▸ What you will do: Every line holding the string "computer" is to be copied from the entries below.

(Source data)

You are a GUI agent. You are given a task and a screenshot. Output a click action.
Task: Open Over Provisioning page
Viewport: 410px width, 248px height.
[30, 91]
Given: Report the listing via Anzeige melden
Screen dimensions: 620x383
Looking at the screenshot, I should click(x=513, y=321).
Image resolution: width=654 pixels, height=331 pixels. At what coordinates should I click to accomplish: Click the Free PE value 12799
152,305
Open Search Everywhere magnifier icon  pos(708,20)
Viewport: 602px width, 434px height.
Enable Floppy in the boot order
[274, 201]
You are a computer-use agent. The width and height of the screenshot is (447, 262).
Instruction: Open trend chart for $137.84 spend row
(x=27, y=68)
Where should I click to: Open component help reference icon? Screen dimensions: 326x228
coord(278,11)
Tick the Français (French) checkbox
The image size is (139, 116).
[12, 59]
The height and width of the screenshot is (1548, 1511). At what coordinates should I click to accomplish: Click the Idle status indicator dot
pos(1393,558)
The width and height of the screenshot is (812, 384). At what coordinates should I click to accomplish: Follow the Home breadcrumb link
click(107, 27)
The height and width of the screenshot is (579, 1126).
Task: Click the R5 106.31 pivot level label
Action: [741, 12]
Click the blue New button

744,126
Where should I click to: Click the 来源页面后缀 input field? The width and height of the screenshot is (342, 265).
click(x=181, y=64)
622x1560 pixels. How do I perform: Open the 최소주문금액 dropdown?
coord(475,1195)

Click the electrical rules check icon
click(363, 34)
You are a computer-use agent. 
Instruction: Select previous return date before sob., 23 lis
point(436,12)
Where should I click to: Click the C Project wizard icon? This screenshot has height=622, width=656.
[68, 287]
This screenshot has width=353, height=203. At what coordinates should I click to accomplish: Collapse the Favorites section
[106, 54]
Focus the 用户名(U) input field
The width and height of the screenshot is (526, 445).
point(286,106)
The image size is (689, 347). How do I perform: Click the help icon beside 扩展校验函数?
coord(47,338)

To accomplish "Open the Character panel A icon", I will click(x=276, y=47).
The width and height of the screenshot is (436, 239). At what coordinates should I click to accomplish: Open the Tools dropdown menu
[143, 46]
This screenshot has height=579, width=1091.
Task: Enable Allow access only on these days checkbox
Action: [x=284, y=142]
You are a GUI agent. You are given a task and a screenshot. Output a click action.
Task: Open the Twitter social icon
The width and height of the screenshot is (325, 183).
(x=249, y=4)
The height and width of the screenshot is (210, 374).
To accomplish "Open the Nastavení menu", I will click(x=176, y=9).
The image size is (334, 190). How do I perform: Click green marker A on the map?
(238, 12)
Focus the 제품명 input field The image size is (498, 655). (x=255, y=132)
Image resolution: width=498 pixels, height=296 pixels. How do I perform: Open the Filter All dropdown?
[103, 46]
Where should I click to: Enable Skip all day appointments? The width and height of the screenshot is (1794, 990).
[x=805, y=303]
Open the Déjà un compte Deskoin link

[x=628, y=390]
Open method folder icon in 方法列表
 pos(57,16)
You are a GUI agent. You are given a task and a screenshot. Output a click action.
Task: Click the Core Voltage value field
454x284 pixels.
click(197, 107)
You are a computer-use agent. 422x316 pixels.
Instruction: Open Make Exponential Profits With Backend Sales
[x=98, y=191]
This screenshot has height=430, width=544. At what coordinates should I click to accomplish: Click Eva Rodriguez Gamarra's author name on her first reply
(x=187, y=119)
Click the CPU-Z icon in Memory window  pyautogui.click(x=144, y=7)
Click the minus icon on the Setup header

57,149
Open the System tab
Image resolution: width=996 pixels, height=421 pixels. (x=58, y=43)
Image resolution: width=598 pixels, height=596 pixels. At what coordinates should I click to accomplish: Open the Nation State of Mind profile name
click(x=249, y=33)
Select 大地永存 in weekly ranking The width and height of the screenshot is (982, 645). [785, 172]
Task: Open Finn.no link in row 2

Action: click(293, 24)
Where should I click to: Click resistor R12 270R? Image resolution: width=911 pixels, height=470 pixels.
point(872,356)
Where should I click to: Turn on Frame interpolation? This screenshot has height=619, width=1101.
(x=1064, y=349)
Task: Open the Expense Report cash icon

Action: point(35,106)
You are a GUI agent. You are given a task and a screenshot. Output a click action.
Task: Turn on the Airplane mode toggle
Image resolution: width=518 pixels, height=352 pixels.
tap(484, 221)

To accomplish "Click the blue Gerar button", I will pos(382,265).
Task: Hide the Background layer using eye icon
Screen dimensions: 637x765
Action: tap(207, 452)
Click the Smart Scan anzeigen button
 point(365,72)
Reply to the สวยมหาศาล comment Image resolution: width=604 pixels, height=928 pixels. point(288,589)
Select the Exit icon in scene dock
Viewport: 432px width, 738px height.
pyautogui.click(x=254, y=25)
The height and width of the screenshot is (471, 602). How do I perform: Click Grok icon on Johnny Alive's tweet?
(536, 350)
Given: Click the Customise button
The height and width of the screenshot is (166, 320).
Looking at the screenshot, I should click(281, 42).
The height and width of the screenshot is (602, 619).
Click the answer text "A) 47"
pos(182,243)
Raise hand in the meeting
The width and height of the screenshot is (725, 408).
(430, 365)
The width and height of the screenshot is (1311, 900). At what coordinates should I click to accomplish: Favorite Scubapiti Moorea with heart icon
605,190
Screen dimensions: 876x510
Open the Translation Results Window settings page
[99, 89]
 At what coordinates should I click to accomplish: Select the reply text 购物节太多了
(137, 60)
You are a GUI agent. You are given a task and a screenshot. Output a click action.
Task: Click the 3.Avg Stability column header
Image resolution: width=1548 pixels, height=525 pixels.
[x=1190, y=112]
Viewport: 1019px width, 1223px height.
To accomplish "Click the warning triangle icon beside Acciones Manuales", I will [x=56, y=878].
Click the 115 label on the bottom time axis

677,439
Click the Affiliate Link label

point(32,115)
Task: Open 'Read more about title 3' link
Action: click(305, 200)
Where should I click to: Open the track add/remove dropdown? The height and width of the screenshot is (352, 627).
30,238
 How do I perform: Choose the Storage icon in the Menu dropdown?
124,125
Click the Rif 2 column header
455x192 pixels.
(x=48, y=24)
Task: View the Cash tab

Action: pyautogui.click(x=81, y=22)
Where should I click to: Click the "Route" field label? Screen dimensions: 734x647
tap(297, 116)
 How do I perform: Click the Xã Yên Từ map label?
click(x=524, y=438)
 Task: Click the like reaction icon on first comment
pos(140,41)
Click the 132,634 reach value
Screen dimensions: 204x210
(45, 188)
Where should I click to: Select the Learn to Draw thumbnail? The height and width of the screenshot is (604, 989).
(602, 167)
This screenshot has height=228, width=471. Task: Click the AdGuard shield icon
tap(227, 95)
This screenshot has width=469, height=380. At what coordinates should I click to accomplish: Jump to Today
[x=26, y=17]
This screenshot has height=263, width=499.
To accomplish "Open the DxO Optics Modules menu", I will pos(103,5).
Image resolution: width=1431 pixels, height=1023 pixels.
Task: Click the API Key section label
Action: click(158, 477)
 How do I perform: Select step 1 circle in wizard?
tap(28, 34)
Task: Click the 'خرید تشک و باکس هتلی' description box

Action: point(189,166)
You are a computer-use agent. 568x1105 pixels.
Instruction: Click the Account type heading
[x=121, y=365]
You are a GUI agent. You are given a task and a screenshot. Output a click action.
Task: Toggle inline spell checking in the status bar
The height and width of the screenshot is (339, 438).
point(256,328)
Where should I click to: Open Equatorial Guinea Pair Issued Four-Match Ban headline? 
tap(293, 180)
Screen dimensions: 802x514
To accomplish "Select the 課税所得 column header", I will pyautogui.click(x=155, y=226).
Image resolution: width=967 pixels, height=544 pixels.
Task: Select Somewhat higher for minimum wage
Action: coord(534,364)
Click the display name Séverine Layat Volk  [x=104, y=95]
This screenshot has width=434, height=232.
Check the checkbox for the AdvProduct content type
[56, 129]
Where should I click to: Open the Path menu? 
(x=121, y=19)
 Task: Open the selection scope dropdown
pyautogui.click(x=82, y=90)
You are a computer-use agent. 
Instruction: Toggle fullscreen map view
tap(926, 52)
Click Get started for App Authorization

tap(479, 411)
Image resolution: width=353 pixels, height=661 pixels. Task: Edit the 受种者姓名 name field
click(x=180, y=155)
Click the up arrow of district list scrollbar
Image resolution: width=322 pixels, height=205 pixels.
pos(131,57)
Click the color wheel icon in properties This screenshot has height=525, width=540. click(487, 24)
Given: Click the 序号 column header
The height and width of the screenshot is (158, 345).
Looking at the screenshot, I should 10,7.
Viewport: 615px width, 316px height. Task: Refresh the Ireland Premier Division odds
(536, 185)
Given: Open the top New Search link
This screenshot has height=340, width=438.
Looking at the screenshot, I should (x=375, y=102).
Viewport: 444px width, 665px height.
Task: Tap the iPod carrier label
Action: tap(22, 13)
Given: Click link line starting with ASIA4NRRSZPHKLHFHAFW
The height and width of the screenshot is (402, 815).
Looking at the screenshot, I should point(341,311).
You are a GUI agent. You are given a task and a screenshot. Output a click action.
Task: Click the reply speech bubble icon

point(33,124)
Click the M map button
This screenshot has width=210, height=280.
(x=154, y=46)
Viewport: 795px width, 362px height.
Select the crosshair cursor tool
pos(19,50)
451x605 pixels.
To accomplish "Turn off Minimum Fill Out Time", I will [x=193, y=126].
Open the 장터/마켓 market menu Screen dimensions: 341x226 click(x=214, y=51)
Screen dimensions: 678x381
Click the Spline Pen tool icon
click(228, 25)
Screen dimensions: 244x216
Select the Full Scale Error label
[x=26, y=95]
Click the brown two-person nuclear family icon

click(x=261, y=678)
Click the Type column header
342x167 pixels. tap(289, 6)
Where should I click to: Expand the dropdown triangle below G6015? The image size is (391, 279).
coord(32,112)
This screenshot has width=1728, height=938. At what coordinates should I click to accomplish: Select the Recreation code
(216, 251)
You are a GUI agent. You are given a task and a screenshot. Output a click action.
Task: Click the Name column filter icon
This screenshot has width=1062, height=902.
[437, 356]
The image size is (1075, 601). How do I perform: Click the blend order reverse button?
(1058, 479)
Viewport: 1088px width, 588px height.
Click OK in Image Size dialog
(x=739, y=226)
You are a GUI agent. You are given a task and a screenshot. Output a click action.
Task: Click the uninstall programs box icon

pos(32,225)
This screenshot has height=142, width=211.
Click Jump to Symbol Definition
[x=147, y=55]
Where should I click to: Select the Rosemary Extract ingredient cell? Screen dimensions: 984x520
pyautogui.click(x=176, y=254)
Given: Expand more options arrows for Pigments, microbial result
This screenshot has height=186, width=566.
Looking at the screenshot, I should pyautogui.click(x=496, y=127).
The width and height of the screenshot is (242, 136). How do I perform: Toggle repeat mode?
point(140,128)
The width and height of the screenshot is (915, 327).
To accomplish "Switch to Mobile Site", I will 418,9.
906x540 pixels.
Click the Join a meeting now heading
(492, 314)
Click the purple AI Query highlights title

▸ Problem solution:
You are a computer-use agent. The width and height of the screenshot is (447, 262).
You are a computer-use agent. 
You are a computer-use agent. 422x316 pixels.
You are a computer-use agent. 568x1105 pixels.
You are a computer-use agent. 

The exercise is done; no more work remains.